Founders & Principals
Itron Group
Gabriella Tavares, in partnership with her husband Salvador Iglesias, founded Itron Group in 2015 — a construction, development, and design firm based in Punta Cana. With over a decade of experience, Itron Group specializes in the creation of exceptional residential and commercial properties across the Dominican Republic, from contemporary residences to innovative commercial spaces, bringing precision engineering and personalized design to every project.

Grupo Tavares maintains a diversified portfolio spanning telecommunications, industrial infrastructure, global logistics, technology, financial services, real estate, and food technology. Each investment reflects the family's philosophy of building enduring platforms that create systemic value.

Manuel Enrique Tavares Sánchez served as the founding president of ADOZONA, the Asociación Dominicana de Zonas Francas, playing the leading role in establishing the free trade zone regime that transformed the Dominican Republic into a competitive manufacturing and export platform, attracting billions in foreign direct investment and creating hundreds of thousands of jobs.
Invited as keynote speaker at the American Chamber of Commerce of the Dominican Republic’s first business luncheon of 2025, Manuel Tavares Sánchez presented his vision for accelerating national development — proposing the evolution of free trade zones into Accelerated Development Zones and calling for strategic public-private collaboration.

AMCHAMDR Business Luncheon — January 2025
The true success of the Dominican Republic lies not only in the dynamism of the private sector, but in the ability to establish effective collaboration platforms between this sector and the government. Public-private collaboration spaces, regardless of the government in power, constitute a true ‘national treasure’ that we must protect and nurture every day.
There is no rich country with a low competitiveness index, and there is no poor country with a high competitiveness index. Competitiveness is not an abstract concept — it is the concrete foundation upon which national prosperity is built.
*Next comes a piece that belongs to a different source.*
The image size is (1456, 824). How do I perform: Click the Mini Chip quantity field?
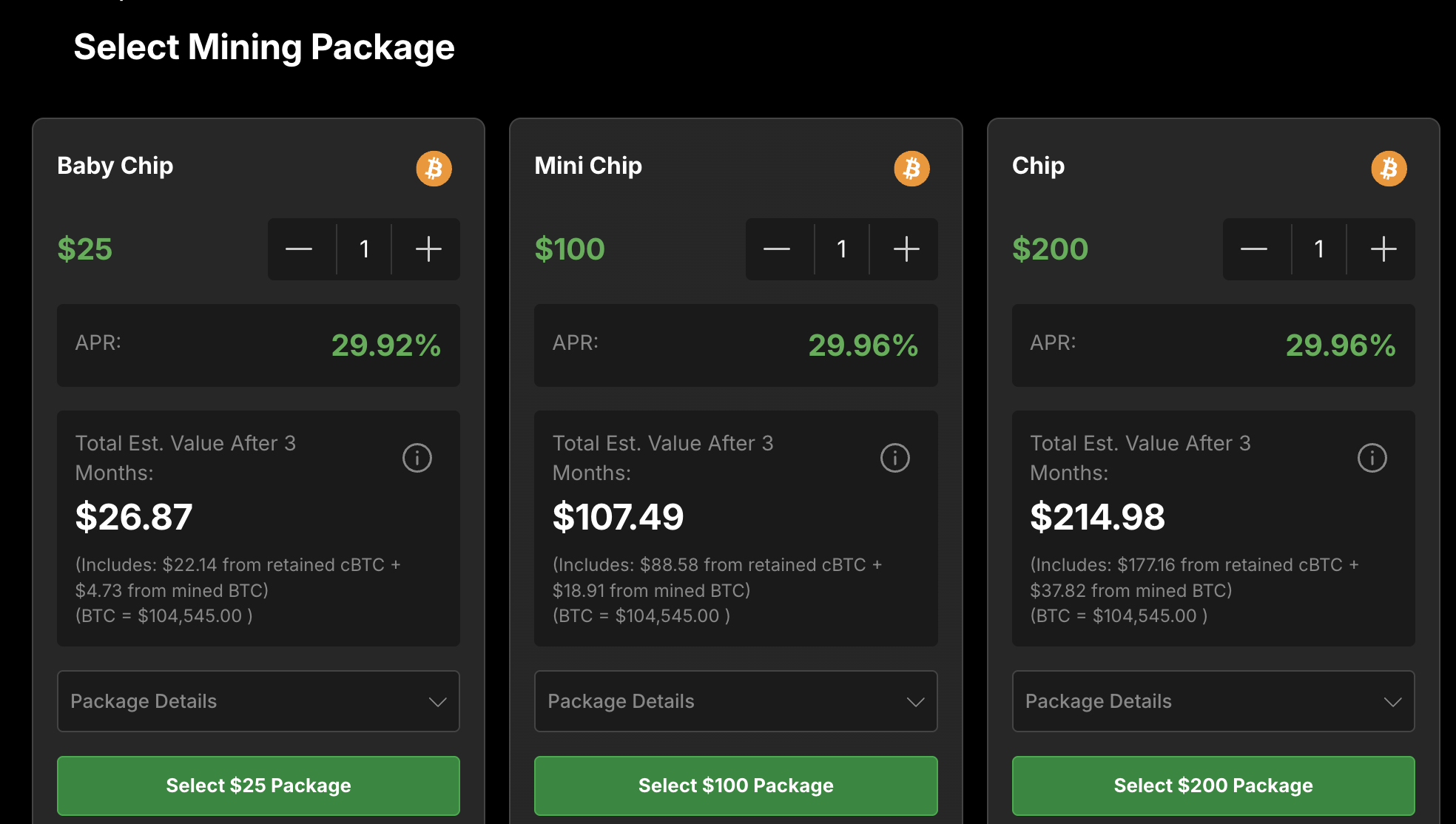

Grupo Tavares was founded with the mission of expanding the family's reach beyond the Caribbean region. As the fourth generation assumes leadership across fintech, technology, food-tech, and real estate, the family office continues to identify and develop platforms that create enduring value at the intersection of emerging markets and global capital.
The principles that guided Juan Tomas Tavares Julia in 1921 remain the foundation of every investment decision: build infrastructure that others depend on, create access where barriers exist, and think in generations, not quarters.
We invest in platforms and systems that become essential to the economies they serve. From ports to data centers, our assets form the backbone of commerce and connectivity.
Our investment horizon is measured in decades, not quarters. We build enterprises designed to endure, creating compounding value across generations.
From telecommunications to financial technology, we have consistently backed ventures that expand access to essential services for underserved populations.